Солнце и кошка - Юрий Герт 7 стр.


Царская мебель - признаюсь! - не вызывала у нас ни эстетического трепета, ни даже простого почтения. На диване спали, свернувшись в калачик, наши летние гости: он был слишком короток, не вытянешься. Пружины в креслах ослабли и вели себя предательски: у тех, кто доверчиво плюхался на сиденье, колени оказывались на уровне лба. К тому же летом в мягкой обивке, в пазах и щелочках норовили угнездиться клопы, для которых еще не успели изобрести дуст и другие химикаты. Когда возникало это стихийное бедствие, весь двор выносил наружу кровати и койки на проволочных и панцирных сетках, появлялся решительный дезинфектор в черном, как сутана, халате, с паяльной лампой, из которой выбивала струя голубого сатанинского пламени - и аутодафе начиналось!.. Но кресла?.. Диваны?.. Для них существовало единственное средство - керосин. В нашей квартире устойчиво сохранялся его запах.
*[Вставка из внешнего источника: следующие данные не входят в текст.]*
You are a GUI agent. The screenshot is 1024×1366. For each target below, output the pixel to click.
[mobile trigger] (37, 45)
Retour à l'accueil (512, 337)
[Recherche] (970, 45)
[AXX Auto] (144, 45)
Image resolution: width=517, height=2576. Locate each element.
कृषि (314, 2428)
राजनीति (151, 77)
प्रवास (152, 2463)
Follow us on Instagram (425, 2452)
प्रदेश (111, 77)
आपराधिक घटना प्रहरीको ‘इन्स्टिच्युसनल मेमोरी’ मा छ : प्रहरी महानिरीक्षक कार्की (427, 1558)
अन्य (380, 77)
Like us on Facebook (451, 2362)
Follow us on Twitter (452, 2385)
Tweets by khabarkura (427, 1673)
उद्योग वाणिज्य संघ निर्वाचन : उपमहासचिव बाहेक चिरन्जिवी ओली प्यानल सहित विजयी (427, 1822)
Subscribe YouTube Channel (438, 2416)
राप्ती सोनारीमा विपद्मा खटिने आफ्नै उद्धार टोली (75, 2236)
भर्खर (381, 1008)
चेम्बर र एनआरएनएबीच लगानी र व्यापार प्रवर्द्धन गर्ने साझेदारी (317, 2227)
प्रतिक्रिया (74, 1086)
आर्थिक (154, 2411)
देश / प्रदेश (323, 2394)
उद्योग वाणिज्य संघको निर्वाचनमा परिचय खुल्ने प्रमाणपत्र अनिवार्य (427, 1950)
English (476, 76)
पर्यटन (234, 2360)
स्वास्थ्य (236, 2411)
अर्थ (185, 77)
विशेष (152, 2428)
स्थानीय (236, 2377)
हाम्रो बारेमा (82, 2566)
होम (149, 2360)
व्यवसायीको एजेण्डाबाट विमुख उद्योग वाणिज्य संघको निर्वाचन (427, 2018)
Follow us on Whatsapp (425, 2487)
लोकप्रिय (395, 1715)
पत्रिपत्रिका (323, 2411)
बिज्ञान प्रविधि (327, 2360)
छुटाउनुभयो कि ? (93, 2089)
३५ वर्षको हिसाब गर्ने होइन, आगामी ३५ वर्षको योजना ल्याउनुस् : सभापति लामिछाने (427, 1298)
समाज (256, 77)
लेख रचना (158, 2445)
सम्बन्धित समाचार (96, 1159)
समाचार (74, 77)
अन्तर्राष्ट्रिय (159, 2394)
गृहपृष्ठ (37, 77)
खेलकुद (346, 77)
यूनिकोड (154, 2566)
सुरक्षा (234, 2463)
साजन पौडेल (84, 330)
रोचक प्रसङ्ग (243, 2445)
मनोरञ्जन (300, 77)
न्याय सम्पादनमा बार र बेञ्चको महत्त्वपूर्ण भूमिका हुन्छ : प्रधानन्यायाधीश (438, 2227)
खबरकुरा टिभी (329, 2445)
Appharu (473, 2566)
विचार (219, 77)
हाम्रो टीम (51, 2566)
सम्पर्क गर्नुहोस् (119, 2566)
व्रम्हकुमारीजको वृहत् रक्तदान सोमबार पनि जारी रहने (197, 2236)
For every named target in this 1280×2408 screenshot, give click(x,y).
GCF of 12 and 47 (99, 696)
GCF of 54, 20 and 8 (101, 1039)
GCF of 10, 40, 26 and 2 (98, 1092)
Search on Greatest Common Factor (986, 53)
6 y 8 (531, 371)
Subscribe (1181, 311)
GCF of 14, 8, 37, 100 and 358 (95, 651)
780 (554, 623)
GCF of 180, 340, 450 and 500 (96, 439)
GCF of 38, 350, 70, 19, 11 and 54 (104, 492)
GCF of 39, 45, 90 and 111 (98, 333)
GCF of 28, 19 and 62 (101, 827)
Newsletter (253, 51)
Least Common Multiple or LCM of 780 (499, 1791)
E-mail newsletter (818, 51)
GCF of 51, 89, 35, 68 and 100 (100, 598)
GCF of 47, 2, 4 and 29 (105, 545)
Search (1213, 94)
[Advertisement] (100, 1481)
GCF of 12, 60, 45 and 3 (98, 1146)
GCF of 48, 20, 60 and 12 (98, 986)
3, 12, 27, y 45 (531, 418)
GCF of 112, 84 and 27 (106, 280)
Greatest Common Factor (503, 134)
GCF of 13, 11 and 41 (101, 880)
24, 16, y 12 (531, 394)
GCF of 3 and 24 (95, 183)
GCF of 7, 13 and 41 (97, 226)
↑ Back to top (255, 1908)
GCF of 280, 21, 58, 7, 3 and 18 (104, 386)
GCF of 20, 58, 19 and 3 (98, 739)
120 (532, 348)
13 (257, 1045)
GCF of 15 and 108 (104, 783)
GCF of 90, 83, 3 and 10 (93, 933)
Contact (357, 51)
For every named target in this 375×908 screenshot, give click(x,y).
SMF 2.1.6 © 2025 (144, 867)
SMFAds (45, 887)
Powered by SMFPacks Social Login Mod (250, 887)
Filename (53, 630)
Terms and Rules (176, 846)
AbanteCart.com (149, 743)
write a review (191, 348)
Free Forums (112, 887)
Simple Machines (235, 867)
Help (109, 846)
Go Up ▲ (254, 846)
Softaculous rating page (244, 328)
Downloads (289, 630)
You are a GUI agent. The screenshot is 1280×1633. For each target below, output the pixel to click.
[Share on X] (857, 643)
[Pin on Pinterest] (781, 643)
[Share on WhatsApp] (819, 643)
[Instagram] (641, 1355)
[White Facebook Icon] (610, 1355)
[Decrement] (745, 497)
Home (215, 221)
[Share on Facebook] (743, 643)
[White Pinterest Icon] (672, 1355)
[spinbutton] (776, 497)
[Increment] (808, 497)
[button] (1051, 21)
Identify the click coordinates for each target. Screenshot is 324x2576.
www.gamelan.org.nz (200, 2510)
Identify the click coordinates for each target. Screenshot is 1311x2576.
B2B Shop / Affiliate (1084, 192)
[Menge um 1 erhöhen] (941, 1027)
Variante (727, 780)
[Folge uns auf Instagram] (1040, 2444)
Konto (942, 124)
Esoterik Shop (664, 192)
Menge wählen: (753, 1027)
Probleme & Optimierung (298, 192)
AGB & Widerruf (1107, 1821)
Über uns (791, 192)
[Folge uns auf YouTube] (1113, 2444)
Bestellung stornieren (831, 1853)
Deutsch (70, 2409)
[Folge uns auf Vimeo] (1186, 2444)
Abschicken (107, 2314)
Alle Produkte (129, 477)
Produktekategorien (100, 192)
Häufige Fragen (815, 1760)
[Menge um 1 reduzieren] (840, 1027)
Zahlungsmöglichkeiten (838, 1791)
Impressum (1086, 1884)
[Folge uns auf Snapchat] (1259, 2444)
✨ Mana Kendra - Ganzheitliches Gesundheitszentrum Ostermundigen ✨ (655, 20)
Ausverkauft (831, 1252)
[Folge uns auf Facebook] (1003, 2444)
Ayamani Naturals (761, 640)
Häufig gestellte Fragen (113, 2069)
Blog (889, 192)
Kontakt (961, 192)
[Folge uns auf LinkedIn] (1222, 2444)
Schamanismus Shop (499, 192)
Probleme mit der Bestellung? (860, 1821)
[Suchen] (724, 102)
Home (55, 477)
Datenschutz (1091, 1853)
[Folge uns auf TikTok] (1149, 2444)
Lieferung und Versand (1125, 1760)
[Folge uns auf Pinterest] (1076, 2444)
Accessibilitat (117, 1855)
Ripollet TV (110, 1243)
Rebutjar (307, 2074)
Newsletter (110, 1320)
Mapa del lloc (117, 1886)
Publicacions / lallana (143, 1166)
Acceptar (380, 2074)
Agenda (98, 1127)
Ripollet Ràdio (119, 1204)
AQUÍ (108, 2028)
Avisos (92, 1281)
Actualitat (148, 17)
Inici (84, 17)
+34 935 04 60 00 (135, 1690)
Остатки раздробленного дворцового гарнитура мы именовали "клоповником". Отец сгоряча много раз покушался выставить их в сарай - иным способом избавиться от этой рухляди было нельзя: казенная мебель... Но то ли мы постепенно к ней притерпелись, то ли заменить ее было нечем - диван и кресла заняли прочное место в нашей квартире, вызывая у всех, кто ими пользовался, живую ненависть к проклятому царскому прошлому. Что до меня, то с них началось мое знакомство с этим прошлым. И вовсе не умозрительное. Ливадийский парк, по которому прогуливался когда-то Николай Романов со своей свитой, мраморные львы, такие прохладные, когда в знойный день оседлаешь их, обхватив круглые бока голыми икрами, дворцовый зал на нижнем этаже с зеркальным черным паркетом (я заглядывал внутрь, подтянувшись к подоконнику) - все это было великолепным. А люди, которые жили тут, владели, пользовались всем этим?.. Я думал о них с брезгливым презрением, так же, как о наших пахнущих керосином креслах.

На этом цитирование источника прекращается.